(Problem): Transcribe the passage about the Coast Guard's mariner medical advisory committee, starting at the words "To tackle this" and stopping after "Lakes Maritime Academy.".

[Study text — start]

To tackle this problem, the Coast Guard formed the Merchant Mariner Advisory Committee (MMAC), which held its inaugural meeting in September 2011. As of April this year, the MMAC consisted of ten medical professionals from organizations such as Seafarers Health and Benefits, Pilot Healthcare Inc. and Horizon Lines, LLC and three mariners: Captain William Mahoney of APL Maritime Ltd, Captain Robert Walter of Light Tackle Charters, Inc. and Michael Hochscheidt of the Great Lakes Maritime Academy.
The Coast Guard has asked the committee to review the following problems: The agency has been using broad guidelines (via the NVIC 04-08) borrowed from the Federal Motor Carrier Safety Administration and the Federal Aviation Administration rather than standards specific to merchant mariners; the current CG-719K Medical Evaluation Report Form is complex and long without providing all the tools required by medical examiners to efficiently conduct physicals; Proposed changes in the regulations refer to Designated Medical Examiners approved to conduct medical and physical examinations of merchant mariners, however there is currently no training nor approval process in place for these examiners.
“We [the AWO] want to work with the Coast Guard to try to clarify standards and improve processes,” said Carpenter, but this work “is in the very early stages.”

[Study text — finish]
[Data section — start]

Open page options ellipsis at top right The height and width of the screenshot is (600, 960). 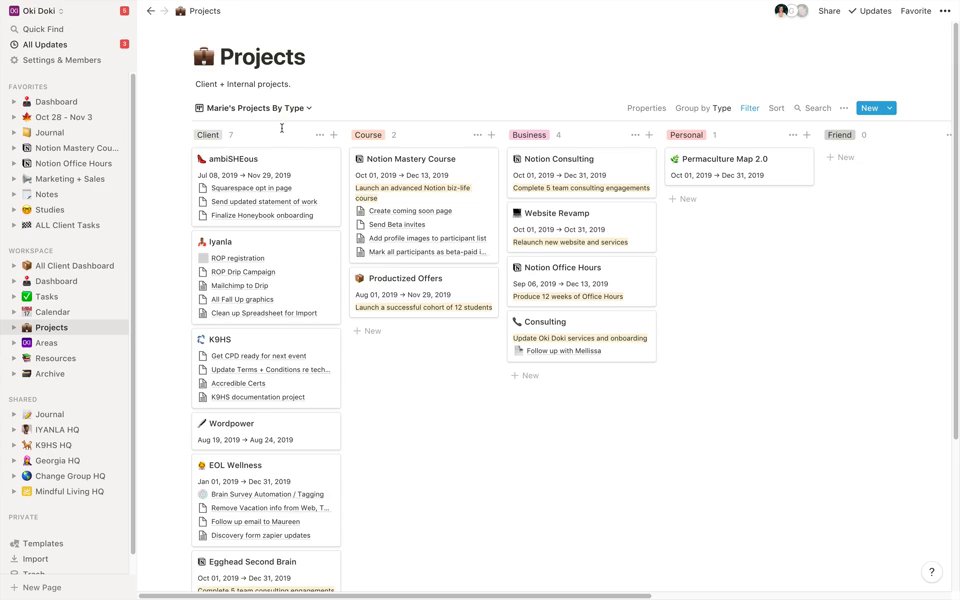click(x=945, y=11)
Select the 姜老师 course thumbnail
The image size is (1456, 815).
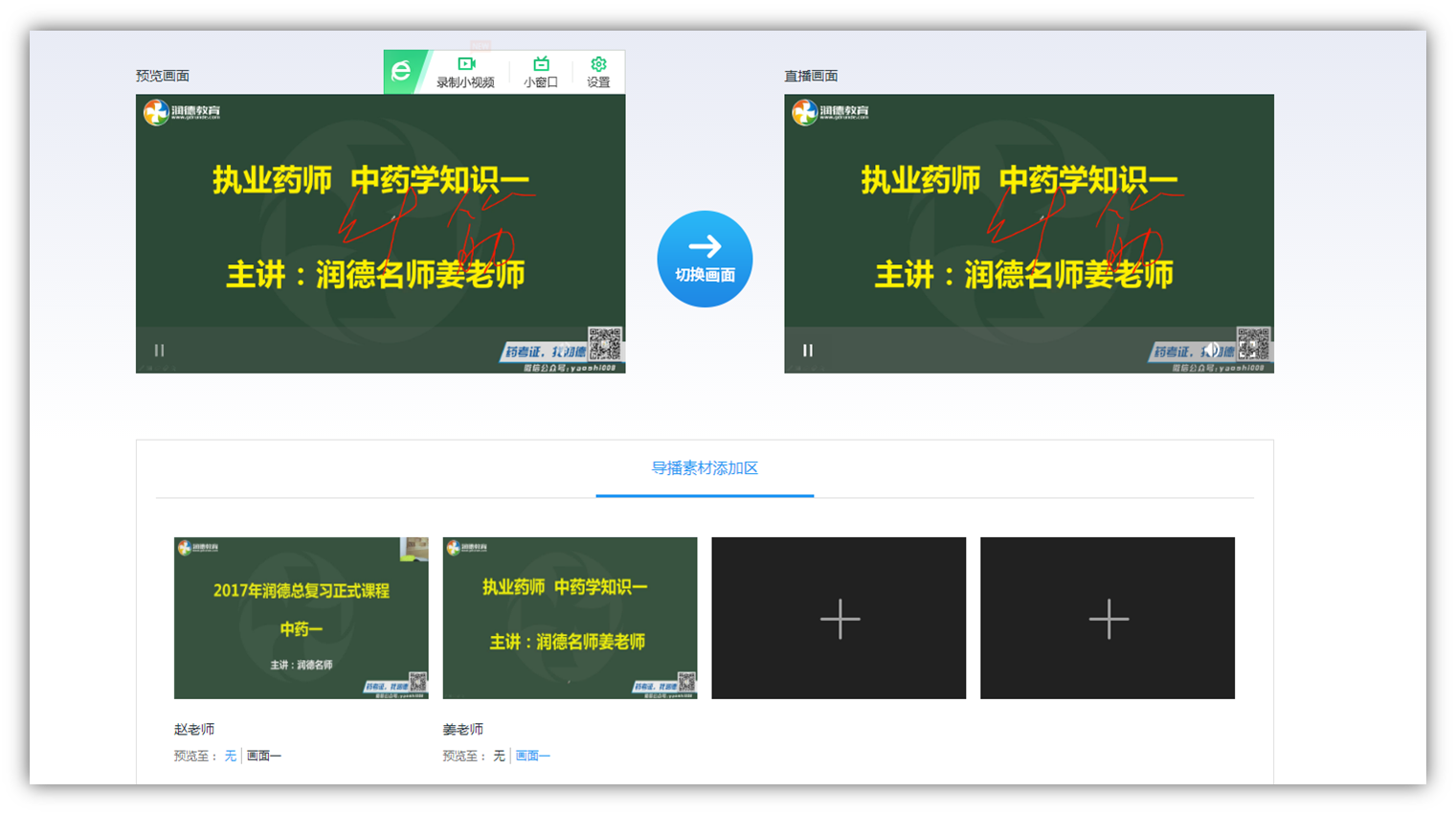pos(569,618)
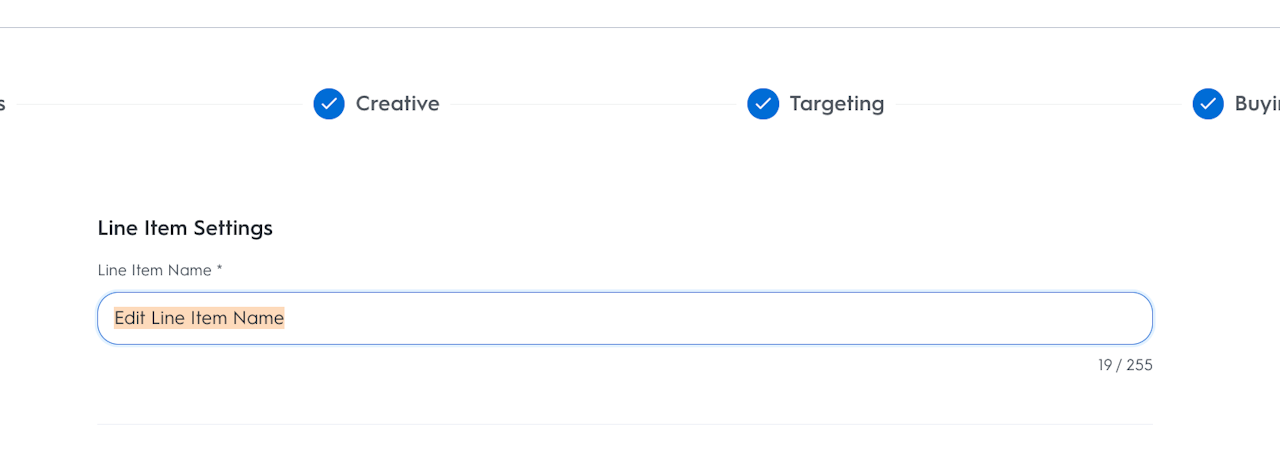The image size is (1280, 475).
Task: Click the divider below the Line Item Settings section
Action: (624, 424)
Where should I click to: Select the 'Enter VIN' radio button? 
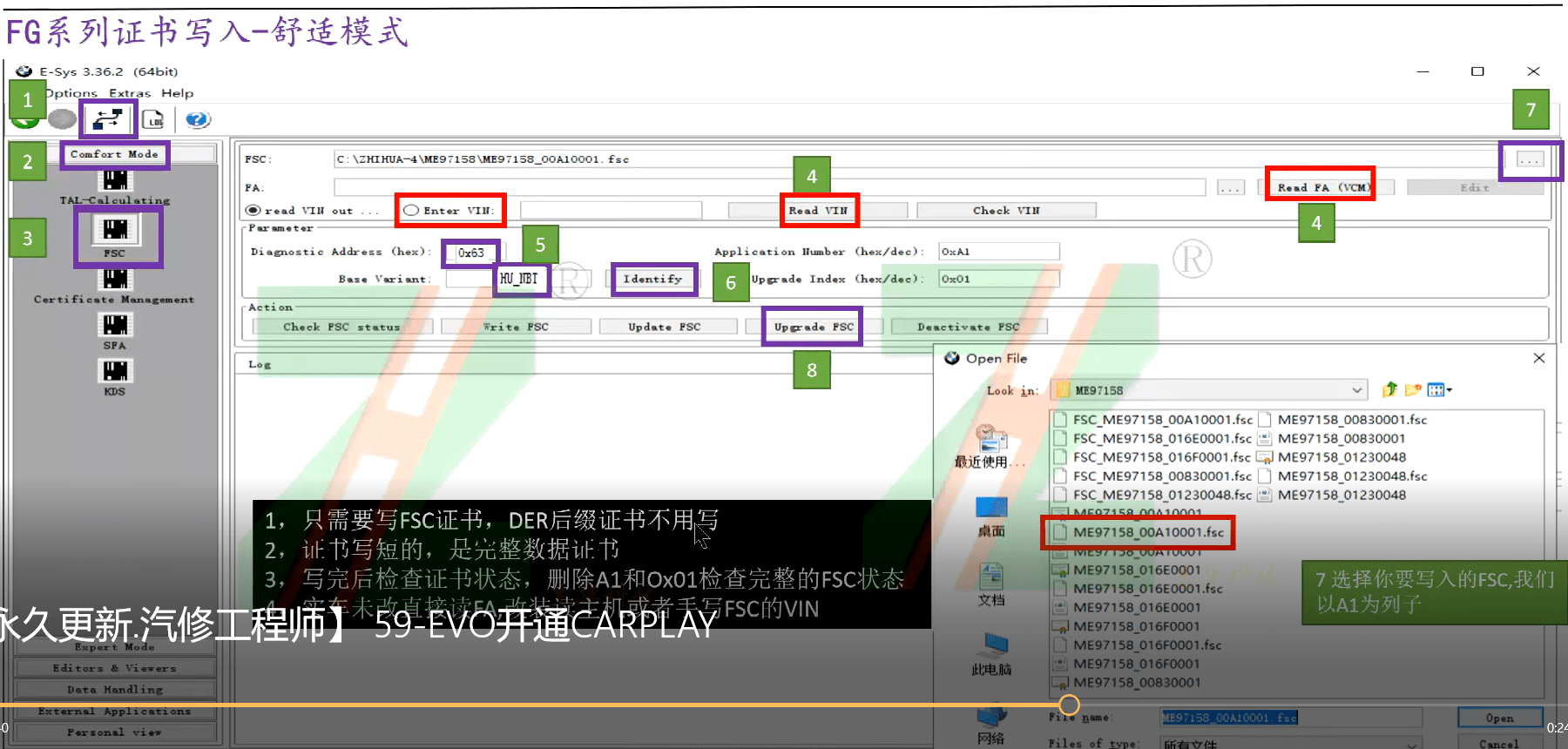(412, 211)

[Data section — finish]

(Completed exercise):
To tackle this problem, the Coast Guard formed the Merchant Mariner Advisory Committee (MMAC), which held its inaugural meeting in September 2011. As of April this year, the MMAC consisted of ten medical professionals from organizations such as Seafarers Health and Benefits, Pilot Healthcare Inc. and Horizon Lines, LLC and three mariners: Captain William Mahoney of APL Maritime Ltd, Captain Robert Walter of Light Tackle Charters, Inc. and Michael Hochscheidt of the Great Lakes Maritime Academy.